5 h post infection, P. aeruginosa ATCC 27853 burden in the mock-treated mice reached 1.24 × 107 CFU/g of lung tissue, corresponding to an increase of 1.53 log10 CFU/g from 1 h post infection. S5-PmnH administered IN at 2.5 µg/mouse reduced lung burden by 2.1 log10 CFU/g, administered at 25 µg/mouse by 2.31 log10 CFU/g and administered at 250 µg/mouse by 2.66 log10 CFU/g. The bacterial burden was reduced to below the level of stasis (pre-treatment) in all S5-PmnH treatment groups: in 2.5 µg/mouse group by 0.58 log10 CFU/g, in 25 µg/mouse group by 0.78 log10 CFU/g and in 250 µg/mouse group by 1.13 log10 CFU/g. Increased reduction in burden was observed with higher dose levels of S5-PmnH, however the differences were not statistically significant. Tobramycin administered IN once at 200 µg/mouse reduced bacterial burden by 2.75 log10 CFU/g compared to vehicle, corresponding to 1.23 log10 CFU/g below the level of stasis. Higher variability was observed in this group compared to S5-PmnH or vehicle treatments (Fig. 7).

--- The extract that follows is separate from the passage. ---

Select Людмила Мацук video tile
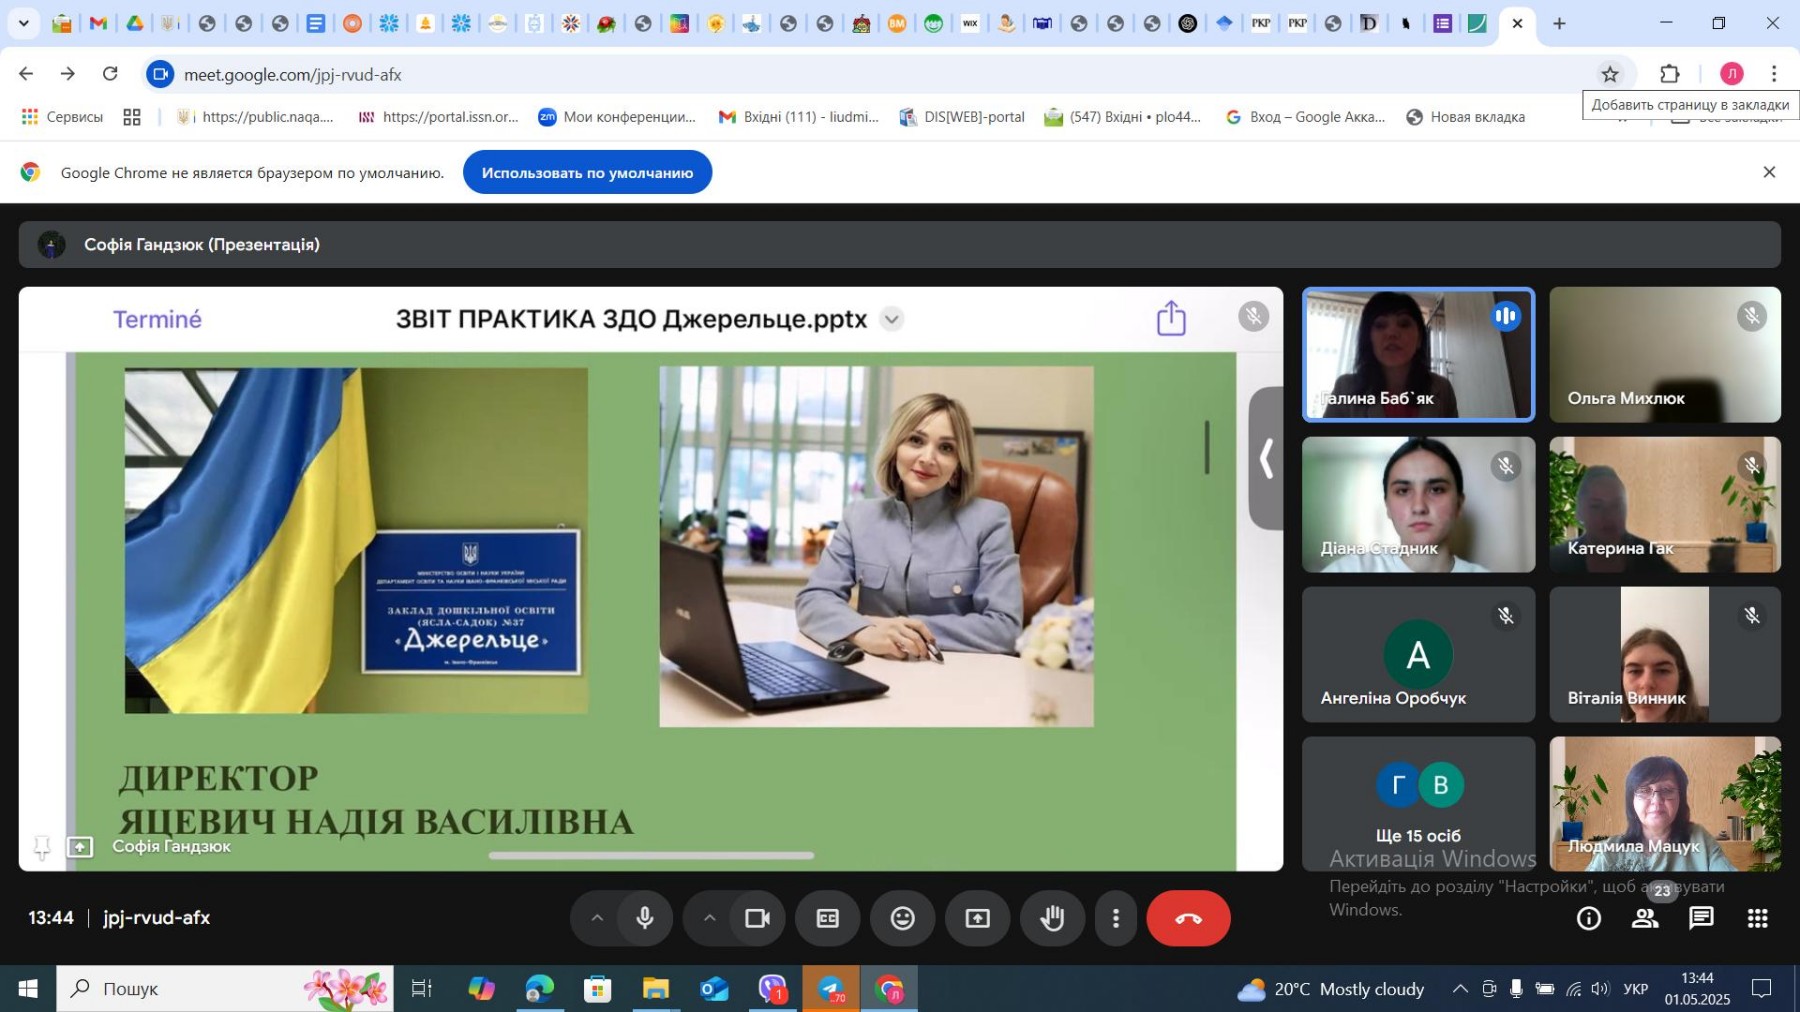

Scatterplot of terminal lung burden following IN infection with P. aeruginosa ATCC 27853. The data from the culture burdens were analyzed using appropriate non-parametric statistical models (Kruskal–Wallis using Conover-Inman to make all pairwise comparisons between groups) with StatsDirect (v. 3.3.3). The geometric mean burden of each treatment is indicated by the horizontal bar. *P ≤ 0.05, **P ≤ 0.0005, ***P ≤ 0.0001, compared to vehicle control. LOD limit of detection.